Synthesis and characterisation of fluorescent oligonucleotides. Effect of internal labelling on protein recognition.

Fluorescently labelled 42 base pair DNA duplexes were synthesised to examine the interaction between the TyR repressor protein of Escherichia coli and its DNA recognition sequence. An Fmoc-protected 5-(3-aminoprop-l-yn-l-yl)-2'-deoxyuridine phosphoramidite was synthesised and incorporated into oligonucleotides using standard beta-cyanoethyl phosphoramidite chemistry. Oligonucleotides containing the 3-aminopropynyl nucleotide at internal positions were reacted with fluorescein isothiocyanate to generate fluorescent DNA molecules useful for characterising interactions between DNA and proteins. Short DNA duplexes were investigated with respect to their melting temperatures and their ability to bind TyrR. Oligonucleotides containing a TyrR binding site were labelled in the central region of the recognition sequence or near the 5' edge of the recognition sequence.
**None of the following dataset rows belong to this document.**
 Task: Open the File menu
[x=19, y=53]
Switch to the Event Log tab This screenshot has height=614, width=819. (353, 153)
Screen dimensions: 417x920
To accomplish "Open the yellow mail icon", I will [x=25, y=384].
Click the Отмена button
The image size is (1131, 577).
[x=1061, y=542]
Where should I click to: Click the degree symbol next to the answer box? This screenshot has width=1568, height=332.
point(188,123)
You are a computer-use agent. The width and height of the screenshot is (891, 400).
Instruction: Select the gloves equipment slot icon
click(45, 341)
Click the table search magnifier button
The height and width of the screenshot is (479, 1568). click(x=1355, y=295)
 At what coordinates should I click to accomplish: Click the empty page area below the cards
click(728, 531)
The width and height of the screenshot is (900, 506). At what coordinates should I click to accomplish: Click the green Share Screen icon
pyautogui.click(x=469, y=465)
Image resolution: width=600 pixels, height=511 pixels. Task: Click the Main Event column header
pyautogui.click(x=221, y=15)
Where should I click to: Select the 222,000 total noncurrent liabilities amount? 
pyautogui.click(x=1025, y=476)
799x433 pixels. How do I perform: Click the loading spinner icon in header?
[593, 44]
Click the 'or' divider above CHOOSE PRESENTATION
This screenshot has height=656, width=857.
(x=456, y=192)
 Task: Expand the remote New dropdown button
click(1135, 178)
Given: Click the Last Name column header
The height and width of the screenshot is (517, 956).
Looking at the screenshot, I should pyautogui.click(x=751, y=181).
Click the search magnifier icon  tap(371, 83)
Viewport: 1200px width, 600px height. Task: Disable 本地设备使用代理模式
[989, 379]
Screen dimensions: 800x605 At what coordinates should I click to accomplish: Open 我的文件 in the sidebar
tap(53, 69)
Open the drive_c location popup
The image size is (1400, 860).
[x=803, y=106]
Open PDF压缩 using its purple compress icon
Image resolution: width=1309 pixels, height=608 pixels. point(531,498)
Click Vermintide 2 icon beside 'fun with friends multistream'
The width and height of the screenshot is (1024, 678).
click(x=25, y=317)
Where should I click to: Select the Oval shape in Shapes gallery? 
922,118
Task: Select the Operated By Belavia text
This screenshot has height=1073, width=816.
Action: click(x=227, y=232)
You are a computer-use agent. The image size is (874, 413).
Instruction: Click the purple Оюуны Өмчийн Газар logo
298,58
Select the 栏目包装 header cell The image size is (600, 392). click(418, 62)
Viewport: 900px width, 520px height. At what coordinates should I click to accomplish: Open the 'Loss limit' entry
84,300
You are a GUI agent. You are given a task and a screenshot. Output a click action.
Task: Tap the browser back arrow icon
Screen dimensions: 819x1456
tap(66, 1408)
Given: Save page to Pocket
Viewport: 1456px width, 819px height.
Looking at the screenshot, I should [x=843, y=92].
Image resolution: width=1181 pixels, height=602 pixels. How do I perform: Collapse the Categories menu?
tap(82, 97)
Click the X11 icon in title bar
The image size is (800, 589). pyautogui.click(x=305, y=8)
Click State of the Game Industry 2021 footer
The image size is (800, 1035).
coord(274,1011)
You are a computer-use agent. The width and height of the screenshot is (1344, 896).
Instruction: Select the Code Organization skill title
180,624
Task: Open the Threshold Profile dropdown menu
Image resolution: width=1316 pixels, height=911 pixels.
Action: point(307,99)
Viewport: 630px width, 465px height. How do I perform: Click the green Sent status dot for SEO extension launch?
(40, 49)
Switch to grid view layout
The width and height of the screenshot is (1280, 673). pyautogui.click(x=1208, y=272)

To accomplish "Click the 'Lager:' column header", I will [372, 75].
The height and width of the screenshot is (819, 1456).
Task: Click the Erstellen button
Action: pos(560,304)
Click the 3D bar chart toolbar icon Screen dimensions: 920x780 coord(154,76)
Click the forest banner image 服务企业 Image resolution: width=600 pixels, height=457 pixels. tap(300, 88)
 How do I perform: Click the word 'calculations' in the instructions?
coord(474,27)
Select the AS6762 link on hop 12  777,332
Fluorescein-labelled oligonucleotides could hybridise to form duplex DNA, and gel retardation experiments showed that the presence of the dye did not alter the binding affinity for the TyrR protein significantly. Fluorescence anisotropy measurements were used to examine the binding equilibrium in low and high salt buffers. A dissociation constant of 200-500 nM was obtained for the interaction of the TyrR dimer with a 42 bp duplex containing a centrally located 22 bp TyrR binding site.